Note that when splitting frames, H2O does not give an exact split. It’s designed to be efficient on big data using a probabilistic splitting method rather than an exact split. For example, when specifying a 0.75/0.25 split, H2O will produce a test/train split with an expected value of 0.75/0.25 rather than exactly 0.75/0.25. On small datasets, the sizes of the resulting splits will deviate from the expected value more than on big data, where they will be very close to exact.
> library(h2o)
> h2o.init(nthreads=-1)
# Import the prostate dataset
> prostate.hex <- h2o.importFile(path = "https://raw.github.com/h2oai/h2o/master/smalldata/logreg/prostate.csv", destination_frame = "prostate.hex")
# Split dataset giving the training dataset 75% of the data
> prostate.split <- h2o.splitFrame(data=prostate.hex, ratios=0.75)
# Create a training set from the 1st dataset in the split
> prostate.train <- prostate.split[[1]]
# Create a testing set from the 2nd dataset in the split
> prostate.test <- prostate.split[[2]]
# Generate a GLM model using the training dataset. x represesnts the predictor column, and y represents the target index.
> prostate.glm <- h2o.glm(y = "CAPSULE", x = c("AGE", "RACE", "PSA", "DCAPS"), training_frame=prostate.train, family="binomial", nfolds=10, alpha=0.5)
# Predict using the GLM model and the testing dataset
> pred = h2o.predict(object=prostate.glm, newdata=prostate.test)
# View a summary of the prediction with a probability of TRUE
> summary(pred$p1, exact_quantiles=TRUE)
p1
Min. :0.2044
1st Qu.:0.2946
Median :0.3369
Mean :0.3928
3rd Qu.:0.4258
Max. :0.9124
>>> import h2o
>>> from h2o.estimators.glm import H2OGeneralizedLinearEstimator
>>> h2o.init()
# Import the prostate dataset
>>> prostate = "https://raw.github.com/h2oai/h2o/master/smalldata/logreg/prostate.csv"

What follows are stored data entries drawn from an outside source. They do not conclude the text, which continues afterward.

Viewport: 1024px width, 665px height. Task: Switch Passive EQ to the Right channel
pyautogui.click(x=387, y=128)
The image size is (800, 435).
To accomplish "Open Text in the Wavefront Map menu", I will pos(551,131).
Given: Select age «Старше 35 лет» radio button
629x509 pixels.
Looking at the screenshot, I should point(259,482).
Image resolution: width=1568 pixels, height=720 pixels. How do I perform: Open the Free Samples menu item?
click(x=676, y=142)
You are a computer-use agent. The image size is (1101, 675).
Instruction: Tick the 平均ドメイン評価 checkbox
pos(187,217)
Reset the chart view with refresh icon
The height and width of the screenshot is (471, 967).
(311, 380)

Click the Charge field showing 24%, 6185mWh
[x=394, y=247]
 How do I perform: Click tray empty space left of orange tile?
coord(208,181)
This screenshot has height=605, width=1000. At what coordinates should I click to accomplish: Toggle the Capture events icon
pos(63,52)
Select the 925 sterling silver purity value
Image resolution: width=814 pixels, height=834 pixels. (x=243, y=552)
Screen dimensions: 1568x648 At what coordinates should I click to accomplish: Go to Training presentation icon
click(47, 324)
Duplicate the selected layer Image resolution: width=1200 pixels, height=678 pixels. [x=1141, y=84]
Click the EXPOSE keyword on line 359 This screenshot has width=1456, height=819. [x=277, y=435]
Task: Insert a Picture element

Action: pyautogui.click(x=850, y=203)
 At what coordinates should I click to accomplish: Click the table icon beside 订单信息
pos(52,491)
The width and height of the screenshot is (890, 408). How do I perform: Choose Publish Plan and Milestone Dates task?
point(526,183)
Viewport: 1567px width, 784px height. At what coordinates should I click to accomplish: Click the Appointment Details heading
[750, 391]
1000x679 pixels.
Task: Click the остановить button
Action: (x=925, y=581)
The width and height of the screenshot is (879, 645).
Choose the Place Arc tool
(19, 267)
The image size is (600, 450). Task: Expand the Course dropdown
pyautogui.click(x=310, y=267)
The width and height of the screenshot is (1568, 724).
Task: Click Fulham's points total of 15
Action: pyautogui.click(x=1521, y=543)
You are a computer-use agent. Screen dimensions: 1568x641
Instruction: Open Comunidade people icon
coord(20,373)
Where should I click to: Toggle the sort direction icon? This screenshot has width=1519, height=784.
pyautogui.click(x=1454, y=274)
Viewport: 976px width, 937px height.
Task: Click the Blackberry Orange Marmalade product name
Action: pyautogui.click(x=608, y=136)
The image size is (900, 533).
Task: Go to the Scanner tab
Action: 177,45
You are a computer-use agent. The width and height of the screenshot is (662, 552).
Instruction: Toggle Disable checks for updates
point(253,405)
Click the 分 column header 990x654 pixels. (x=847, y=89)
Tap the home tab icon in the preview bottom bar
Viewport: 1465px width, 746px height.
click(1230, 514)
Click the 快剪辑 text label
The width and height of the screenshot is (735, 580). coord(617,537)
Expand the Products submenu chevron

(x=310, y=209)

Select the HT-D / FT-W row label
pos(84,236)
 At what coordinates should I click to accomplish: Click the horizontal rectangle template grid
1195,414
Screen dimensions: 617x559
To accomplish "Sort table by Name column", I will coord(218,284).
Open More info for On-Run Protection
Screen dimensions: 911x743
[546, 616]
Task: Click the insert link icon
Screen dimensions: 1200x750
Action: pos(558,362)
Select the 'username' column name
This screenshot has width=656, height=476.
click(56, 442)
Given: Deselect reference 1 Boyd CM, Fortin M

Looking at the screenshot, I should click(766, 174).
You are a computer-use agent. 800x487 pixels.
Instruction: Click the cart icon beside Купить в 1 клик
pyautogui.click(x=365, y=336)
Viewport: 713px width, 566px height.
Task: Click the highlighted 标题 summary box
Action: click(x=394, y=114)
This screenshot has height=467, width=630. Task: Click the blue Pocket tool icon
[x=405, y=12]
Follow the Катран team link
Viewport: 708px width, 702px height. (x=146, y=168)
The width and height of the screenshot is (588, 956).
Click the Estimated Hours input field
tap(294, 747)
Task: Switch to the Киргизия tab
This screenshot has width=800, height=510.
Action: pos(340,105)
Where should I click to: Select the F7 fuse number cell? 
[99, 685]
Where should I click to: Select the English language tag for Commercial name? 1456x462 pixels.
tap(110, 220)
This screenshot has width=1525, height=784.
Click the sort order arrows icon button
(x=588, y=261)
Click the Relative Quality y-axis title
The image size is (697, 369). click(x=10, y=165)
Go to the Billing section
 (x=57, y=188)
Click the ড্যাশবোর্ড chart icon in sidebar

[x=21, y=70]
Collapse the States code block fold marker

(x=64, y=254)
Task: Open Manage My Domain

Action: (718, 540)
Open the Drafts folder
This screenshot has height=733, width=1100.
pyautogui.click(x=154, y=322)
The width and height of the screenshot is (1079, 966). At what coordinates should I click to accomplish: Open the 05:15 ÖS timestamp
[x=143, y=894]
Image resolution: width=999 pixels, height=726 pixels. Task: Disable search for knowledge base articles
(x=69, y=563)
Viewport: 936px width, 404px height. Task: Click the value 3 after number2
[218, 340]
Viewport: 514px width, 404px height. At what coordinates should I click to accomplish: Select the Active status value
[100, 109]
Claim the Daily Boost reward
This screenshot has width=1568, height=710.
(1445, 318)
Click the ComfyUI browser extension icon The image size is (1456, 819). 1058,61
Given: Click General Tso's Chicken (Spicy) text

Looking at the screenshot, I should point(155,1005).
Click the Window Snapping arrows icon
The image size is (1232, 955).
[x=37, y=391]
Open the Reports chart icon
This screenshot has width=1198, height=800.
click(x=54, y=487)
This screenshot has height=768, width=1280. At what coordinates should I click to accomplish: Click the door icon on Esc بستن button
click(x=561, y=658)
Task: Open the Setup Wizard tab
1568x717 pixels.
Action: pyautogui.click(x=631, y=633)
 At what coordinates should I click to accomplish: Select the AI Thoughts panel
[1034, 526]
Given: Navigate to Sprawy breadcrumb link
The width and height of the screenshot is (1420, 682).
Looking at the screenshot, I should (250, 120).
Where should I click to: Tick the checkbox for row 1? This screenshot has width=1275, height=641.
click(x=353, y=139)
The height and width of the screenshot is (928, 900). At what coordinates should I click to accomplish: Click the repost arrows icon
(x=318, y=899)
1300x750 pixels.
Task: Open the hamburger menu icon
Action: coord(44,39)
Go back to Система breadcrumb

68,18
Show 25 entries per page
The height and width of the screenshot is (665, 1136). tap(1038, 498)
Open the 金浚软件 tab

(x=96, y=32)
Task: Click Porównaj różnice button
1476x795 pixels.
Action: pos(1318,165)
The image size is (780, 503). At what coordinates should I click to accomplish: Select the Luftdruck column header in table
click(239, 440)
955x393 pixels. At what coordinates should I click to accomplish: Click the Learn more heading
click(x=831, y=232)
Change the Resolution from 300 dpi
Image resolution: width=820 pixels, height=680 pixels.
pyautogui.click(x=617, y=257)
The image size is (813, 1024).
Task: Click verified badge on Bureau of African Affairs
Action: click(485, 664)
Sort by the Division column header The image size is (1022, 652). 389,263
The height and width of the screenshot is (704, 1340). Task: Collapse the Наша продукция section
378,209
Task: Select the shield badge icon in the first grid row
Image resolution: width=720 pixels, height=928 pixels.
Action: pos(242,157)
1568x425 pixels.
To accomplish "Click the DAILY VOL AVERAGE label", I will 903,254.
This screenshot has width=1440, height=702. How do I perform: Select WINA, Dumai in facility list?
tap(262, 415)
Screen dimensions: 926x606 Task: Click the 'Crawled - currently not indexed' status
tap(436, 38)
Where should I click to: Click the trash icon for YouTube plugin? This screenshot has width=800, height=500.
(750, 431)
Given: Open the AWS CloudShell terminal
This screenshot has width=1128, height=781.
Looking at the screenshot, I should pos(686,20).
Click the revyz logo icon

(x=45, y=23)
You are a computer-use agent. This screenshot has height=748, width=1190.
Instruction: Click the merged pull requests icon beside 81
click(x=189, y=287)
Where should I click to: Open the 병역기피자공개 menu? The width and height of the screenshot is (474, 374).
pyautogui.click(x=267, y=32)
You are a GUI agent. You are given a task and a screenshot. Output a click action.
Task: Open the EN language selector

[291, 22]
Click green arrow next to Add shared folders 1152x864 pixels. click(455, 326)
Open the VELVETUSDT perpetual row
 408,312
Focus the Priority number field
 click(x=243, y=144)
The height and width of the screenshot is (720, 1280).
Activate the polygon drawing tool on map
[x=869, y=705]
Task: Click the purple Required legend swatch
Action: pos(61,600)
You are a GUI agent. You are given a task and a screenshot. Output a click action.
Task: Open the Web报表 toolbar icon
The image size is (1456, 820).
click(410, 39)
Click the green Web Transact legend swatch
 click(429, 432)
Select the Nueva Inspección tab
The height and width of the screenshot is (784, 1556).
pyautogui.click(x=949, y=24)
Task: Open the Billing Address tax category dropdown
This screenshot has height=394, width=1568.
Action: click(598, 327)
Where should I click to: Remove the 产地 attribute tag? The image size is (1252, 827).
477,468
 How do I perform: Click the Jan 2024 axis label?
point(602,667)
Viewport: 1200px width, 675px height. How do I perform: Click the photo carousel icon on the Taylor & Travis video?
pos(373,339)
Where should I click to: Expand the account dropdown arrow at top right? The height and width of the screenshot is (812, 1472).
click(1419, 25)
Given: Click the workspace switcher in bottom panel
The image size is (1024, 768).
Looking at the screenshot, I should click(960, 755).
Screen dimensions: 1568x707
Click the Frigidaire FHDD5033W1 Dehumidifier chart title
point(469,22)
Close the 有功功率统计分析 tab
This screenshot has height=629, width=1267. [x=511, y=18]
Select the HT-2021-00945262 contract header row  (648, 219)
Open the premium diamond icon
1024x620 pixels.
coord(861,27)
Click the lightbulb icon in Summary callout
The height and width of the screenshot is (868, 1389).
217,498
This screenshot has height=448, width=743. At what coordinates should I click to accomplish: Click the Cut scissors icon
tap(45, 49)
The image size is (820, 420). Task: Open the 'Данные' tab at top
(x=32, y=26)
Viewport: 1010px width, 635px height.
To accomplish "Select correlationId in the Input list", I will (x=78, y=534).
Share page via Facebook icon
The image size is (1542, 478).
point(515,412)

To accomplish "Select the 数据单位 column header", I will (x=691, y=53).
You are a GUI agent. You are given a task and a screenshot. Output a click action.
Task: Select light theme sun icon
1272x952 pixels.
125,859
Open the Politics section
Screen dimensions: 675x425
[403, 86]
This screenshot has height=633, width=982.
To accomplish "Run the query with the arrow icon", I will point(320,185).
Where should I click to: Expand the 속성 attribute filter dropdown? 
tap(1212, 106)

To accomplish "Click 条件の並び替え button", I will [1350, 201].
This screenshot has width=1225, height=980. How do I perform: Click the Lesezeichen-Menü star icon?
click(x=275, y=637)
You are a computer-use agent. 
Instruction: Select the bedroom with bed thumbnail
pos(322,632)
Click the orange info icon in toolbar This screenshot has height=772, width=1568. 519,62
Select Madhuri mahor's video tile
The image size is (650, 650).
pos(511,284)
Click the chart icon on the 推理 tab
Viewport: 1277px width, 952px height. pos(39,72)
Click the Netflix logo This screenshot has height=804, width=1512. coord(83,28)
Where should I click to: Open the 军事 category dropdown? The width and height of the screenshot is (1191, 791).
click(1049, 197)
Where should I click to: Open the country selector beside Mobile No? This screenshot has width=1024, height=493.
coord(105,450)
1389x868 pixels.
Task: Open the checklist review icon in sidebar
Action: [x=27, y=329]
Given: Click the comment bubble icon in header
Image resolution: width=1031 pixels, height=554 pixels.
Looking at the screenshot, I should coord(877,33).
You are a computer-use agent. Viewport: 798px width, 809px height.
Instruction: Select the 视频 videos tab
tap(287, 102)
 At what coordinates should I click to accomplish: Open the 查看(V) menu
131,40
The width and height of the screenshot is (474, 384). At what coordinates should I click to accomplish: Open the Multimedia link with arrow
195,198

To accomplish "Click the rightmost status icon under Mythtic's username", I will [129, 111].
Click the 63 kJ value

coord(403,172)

>>> prostate_df = h2o.import_file(path=prostate)
# Split the data into Train/Test/Validation with Train having 70% and test and validation 15% each
>>> train,test,valid = prostate_df.split_frame(ratios=(.7, .15))
# Generate a GLM model using the training dataset
>>> glm_classifier = H2OGeneralizedLinearEstimator(family="binomial", nfolds=10, alpha=0.5)
>>> glm_classifier.train(y="CAPSULE", x=["AGE", "RACE", "PSA", "DCAPS"], training_frame=train)
# Predict using the GLM model and the testing dataset
>>> predict = glm_classifier.predict(test)
# View a summary of the prediction
>>> predict.head()
predict p0 p1
--------- --------- --------
0 0.733779 0.266221
1 0.314968 0.685032
1 0.0899778 0.910022
1 0.146287 0.853713
1 0.648841 0.351159
0 0.83804 0.16196
1 0.623304 0.376696
1 0.597705 0.402295
0 0.757942 0.242058
1 0.654244 0.345756
[10 rows x 3 columns]